3.2 Real-world Example Datasets

DiscoRhythm was designed for large scale “-omic” data matrices such as those found in the following studies:

Krishnaiah et al. (2017) - circadian metabolomics study, where data matrices from supplemental table 2 may be used as input to DiscoRhythm after removing the first row from each sheet and saving as CSV. The “Liver_data” sheet may be used after the following modifications:

  1. Remove row 2 (non-essential metadata)
  2. Remove ‘Set[1-2]-’ from all column names (DiscoRhythm column name format)
  3. Save as CSV

Hurley et al. (2018) - A circadian proteomic study, where supplemental dataset 2 may be used as input to DiscoRhythm after saving sheet “2B” or “2H” as CSV.

Wu et al. (2016) - This software package contains truncated transcriptomic datasets that can be exported from R for use with DiscoRhythm, including a simulated dataset (object name cycSimu4h2d) containing various waveforms to test the performance of the rhythm detection algorithms.

Singer, Fu, and Hughey (2019) - The simphony R package can be used to generate complex simulated “-omic” datasets, which can easily be formatted for input to DiscoRhythm.

See section 4 for full details on input data format.

3.3 Further Background References

For a more detailed background on statistical methods, experiment design, and method selection see the following references:

Cornelissen (2014) - A detailed review of Cosinor based techniques for rhythm analysis. The cosinor test as presented in Cornelissen et. al. (2014) is a common hypothesis test, which may appear in the literature as “Cosinor”, “harmonic regression”, “sinusoid regression”, and other similar names.
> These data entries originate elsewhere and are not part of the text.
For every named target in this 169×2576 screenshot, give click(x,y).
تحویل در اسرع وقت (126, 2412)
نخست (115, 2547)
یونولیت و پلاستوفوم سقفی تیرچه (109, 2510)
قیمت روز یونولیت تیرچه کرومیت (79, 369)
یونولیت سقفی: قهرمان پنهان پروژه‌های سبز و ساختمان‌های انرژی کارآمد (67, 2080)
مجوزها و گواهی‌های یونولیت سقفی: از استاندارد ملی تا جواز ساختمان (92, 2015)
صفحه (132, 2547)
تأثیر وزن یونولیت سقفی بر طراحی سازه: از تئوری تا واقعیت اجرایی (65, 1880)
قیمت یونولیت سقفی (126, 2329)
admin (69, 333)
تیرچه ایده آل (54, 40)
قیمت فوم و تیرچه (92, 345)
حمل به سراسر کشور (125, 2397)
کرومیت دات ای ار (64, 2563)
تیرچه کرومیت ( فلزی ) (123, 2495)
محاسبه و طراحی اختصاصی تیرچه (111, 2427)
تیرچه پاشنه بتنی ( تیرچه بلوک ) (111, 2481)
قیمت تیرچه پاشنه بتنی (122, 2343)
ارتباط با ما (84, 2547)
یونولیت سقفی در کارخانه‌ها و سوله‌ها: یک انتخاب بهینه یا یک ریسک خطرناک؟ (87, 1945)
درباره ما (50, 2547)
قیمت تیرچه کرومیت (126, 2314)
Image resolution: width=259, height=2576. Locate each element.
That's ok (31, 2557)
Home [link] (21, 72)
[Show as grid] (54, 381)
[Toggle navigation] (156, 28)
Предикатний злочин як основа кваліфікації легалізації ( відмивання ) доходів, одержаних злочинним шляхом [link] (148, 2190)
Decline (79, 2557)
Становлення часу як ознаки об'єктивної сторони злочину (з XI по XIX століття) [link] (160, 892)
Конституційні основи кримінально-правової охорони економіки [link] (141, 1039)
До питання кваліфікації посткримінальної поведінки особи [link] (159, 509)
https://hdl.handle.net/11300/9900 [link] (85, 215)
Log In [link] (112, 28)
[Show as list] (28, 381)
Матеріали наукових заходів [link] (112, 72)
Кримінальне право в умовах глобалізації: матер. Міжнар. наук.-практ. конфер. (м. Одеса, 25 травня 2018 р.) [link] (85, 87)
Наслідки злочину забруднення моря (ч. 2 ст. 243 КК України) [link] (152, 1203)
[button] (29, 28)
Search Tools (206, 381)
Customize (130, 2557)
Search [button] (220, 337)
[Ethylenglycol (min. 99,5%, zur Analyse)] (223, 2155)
Hughes et al. (2017) - Experiment design for circadian sequencing experiments. Provides additional comments on p-values obtained from rhythm detection methods.

Deckard et al. (2013) - Evaluates 4 methods (de Lichtenberg, Lomb-scargle, JTK Cycle, and persistent homology) and Fig. 6 provides a clear decision tree to aid with the selection of the most suitable method for practical data analysis. This publication references additional method evaluation articles.

Wu et al. (2014) provides an empirical evaluation of 5 methods (ARSER, JTK Cycle, COSOPT, Fisher’s G test, and HAYSTACK).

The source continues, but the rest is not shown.